Ideality factor - schotkky diode

[hananl]

Hi,
everywhere I look for the equation describing the current of a diode, I get
I=I0exp(qvb/nkt-1)

n=1 for ideal case. for non-ideal diode you got values between 1-2.

in order to calculate n you have the equation: n=1+kt/(2*q*phi)
(phi=contact barrier height)

anyone knows how to derive this equation for n?

thanks.

 

[es1]

http://ece-www.colorado.edu/~bart/book/book/chapter4/ch4_4.htm

See section 4.4.4.

n is just something that is added there because we recognize the equations we use to model a pn junction (see everything before section 4.4.4) are not perfect, there are important second order effects. Adding a fudge factor is an easy way to increase the accuracy of the model. Of course you don't have to do that. There are equations to express the additional effects, but engineers rarely need that kind of accuracy so we don't bother.
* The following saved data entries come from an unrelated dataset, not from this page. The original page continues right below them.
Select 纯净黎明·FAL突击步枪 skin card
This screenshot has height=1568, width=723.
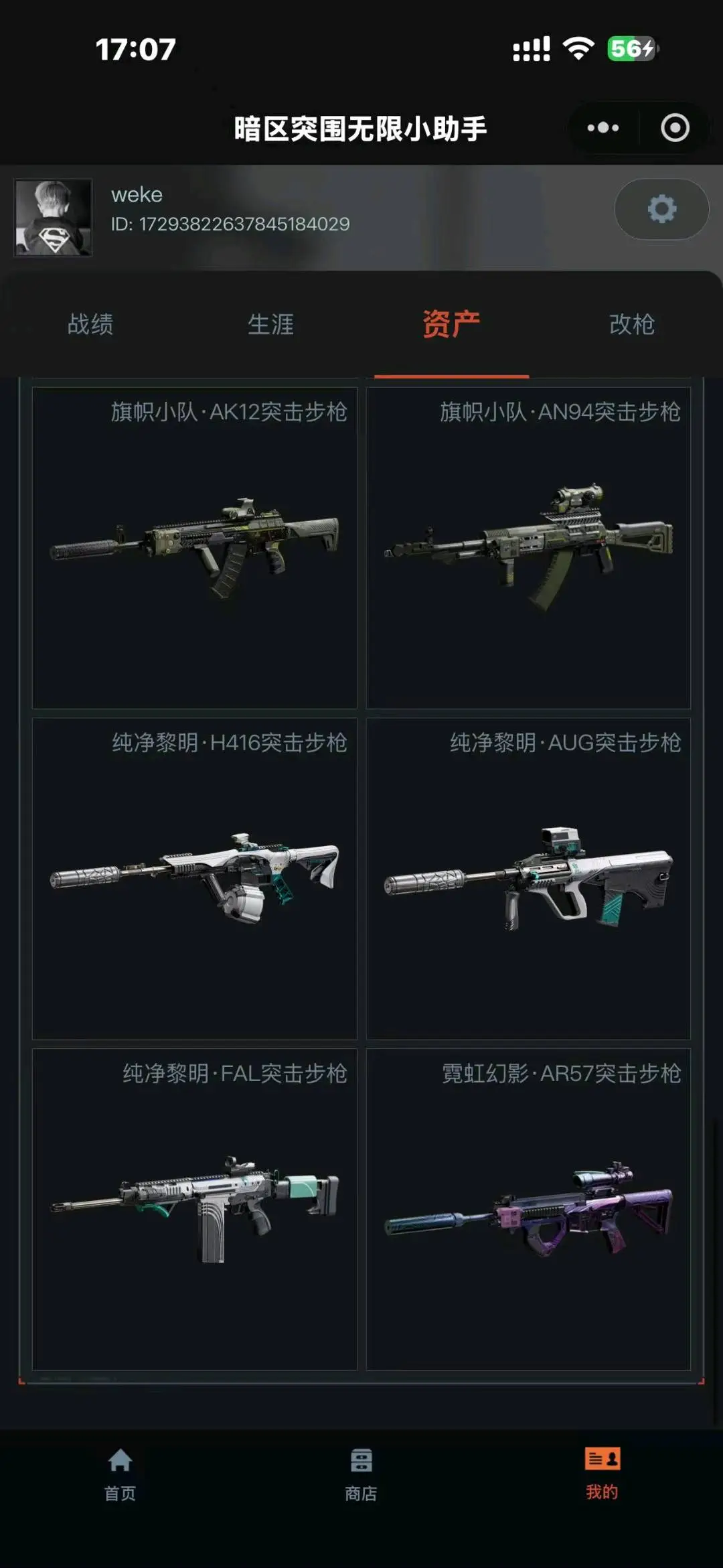195,1210
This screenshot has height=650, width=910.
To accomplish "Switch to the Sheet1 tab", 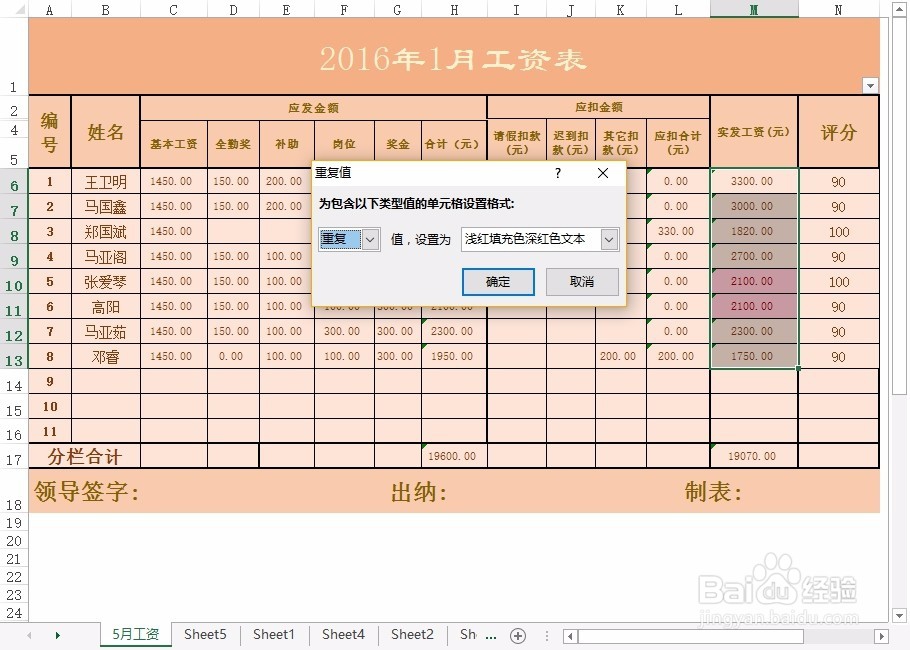I will click(x=273, y=634).
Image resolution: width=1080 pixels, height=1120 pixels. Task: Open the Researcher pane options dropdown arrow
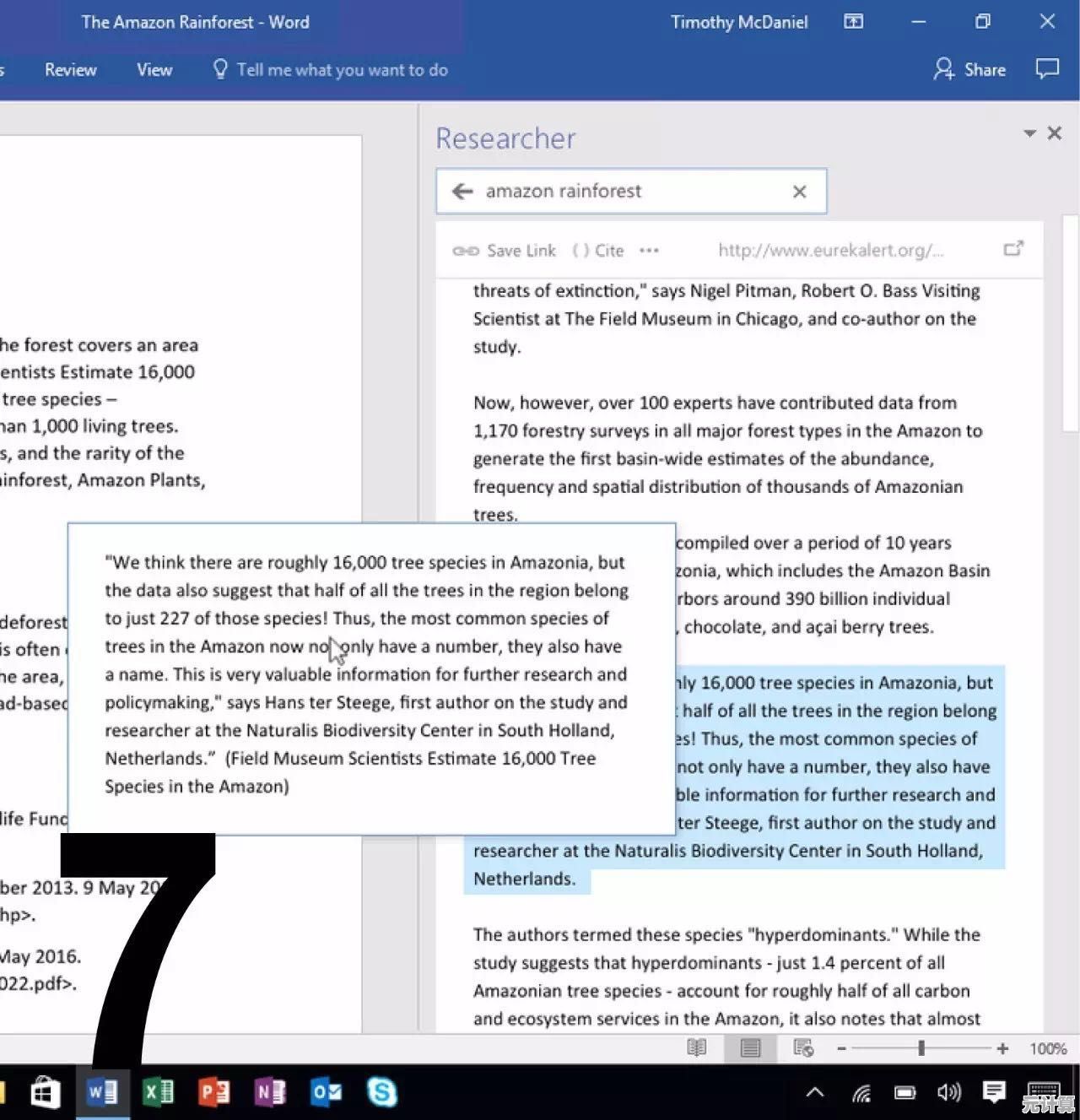click(x=1029, y=133)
AFAIK, n is always found experimentally via curve fitting and it is usually pretty close to one. The diodes I am using now, for example, have n=1.08. BJTs wired as diodes can have n quite small, say less than 1.01. Diodes inside ASICs typically have larger n's due to dimensions and smaller currents.

 

[hananl]

Hi,
I know that there are deviations from the ideal model, also I undestand why (due to generation-recombination currents). So I can understand why for certain materil its n value is bigger(smaller) than another semiconductor.
But I DO need to know how get this equation. infact I need to prove it since I am making a lab report, and need to show this relation but don't know how to approch it.
thanks.

 

[es1]

Well, section 4.4.2 in the above link derives the ideal equation based on quasi-fermi energies (see section 2.11.5). Then just say this equation I derived is missing second order effects so I am slapping in a constant factor in the exponential to account for it.

I am not sure how you are supposed to "prove" it (especially when we know it's wrong) via experiment since the whole point is to fit the equation to the data not vice versa. Maybe solve for one diode and then use it to predict the current of a set of diodes?
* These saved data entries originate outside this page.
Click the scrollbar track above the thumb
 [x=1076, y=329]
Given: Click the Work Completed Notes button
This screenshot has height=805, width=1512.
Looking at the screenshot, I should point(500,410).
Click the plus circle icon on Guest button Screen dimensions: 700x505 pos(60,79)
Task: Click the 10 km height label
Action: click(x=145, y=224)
Proofs are for math class, not engineering. :)

 

[marcusl]

I also understand non-ideality factors to be empirical corrections. You can look in Henisch, Semiconductor Contacts (1984) for a discussion relating to Schottky barriers. He discusses tunneling and other effects, and gives numerous references for further reading.
Edit: He is careful to point out that it is purely empirical in nature.

 

[hananl]

es1,
It seems resonable to add a constant, so I don't understand how I was told that:
n=1+kt/(2*q*phi) ... ?

 

[es1]

I am not sure either.

My guess is it's based on the assumption that the error is exclusively based on the recombination current which is dominated by the electron-hole pairs with the minimum amount of energy necessary to recombine. The barrier height is q(phi-vb) so if they meet in the middle the energy is half that. So then the left side of the equation becomes I multiplied by some error term which is portional to e^(-(phi-vb)/2Vt). Then make an assumption about I for a given vb and solve for n.
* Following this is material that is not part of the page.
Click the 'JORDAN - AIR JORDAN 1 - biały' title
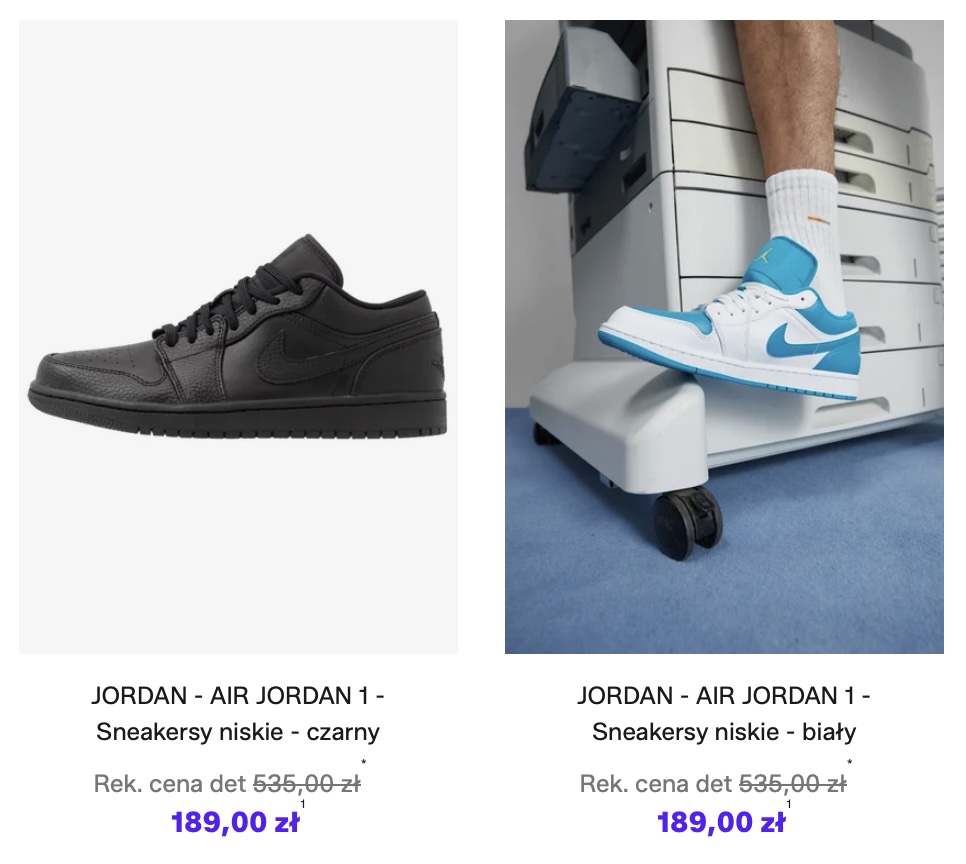Viewport: 966px width, 864px height. (724, 714)
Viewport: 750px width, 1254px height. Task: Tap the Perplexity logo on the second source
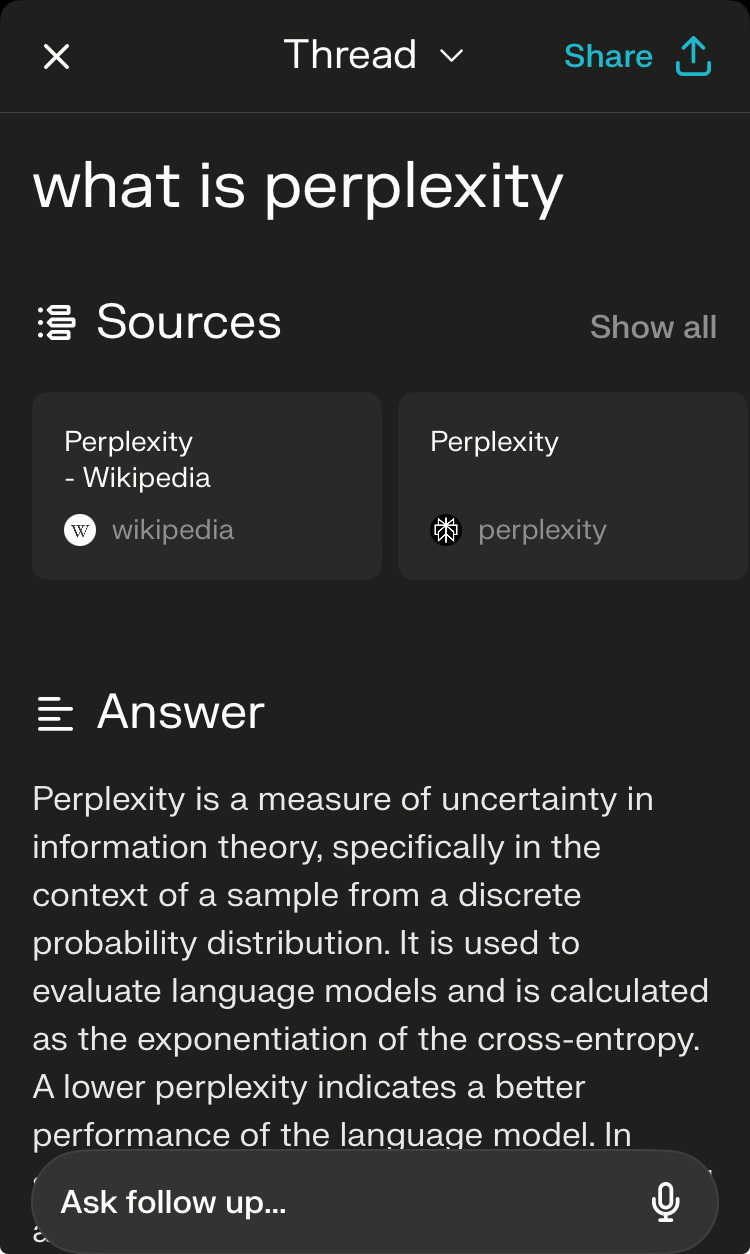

Just a guess based on reverse engineering your equation for n. Also, I didn't plug it in so the math might not work out in the end.

 

[hananl]

Hi,
I let it go, but anyhow, if you are interested:
take the term for Js, the current for schottky diode:
http://ece-www.colorado.edu/~bart/book/book/chapter3/ch3_4.htm section 3.4.1 the first equation. we would like to have something like
J=J'*exp(qvb/kt-1)
However, if we take J' as the part in section 3.4.1 that's only before the exp, that's not good, since we have a depndace on Va (the voltage we apply on the jucntion) and we would like to have J'=const. so that's where n came from. we assum Va<<phi. also we use : x^0.5=exp^(0.5lnx)
we assume j'=the whole part before the exp, excluding the Va. using this ln "trick", and presenting ln with a taylor seriouse, my instructor told me, than eventually you get n=1+kt/(2q*phi). than you'll have: J=J'exp(qvb/nkt -1).

thanks es1.

Hananl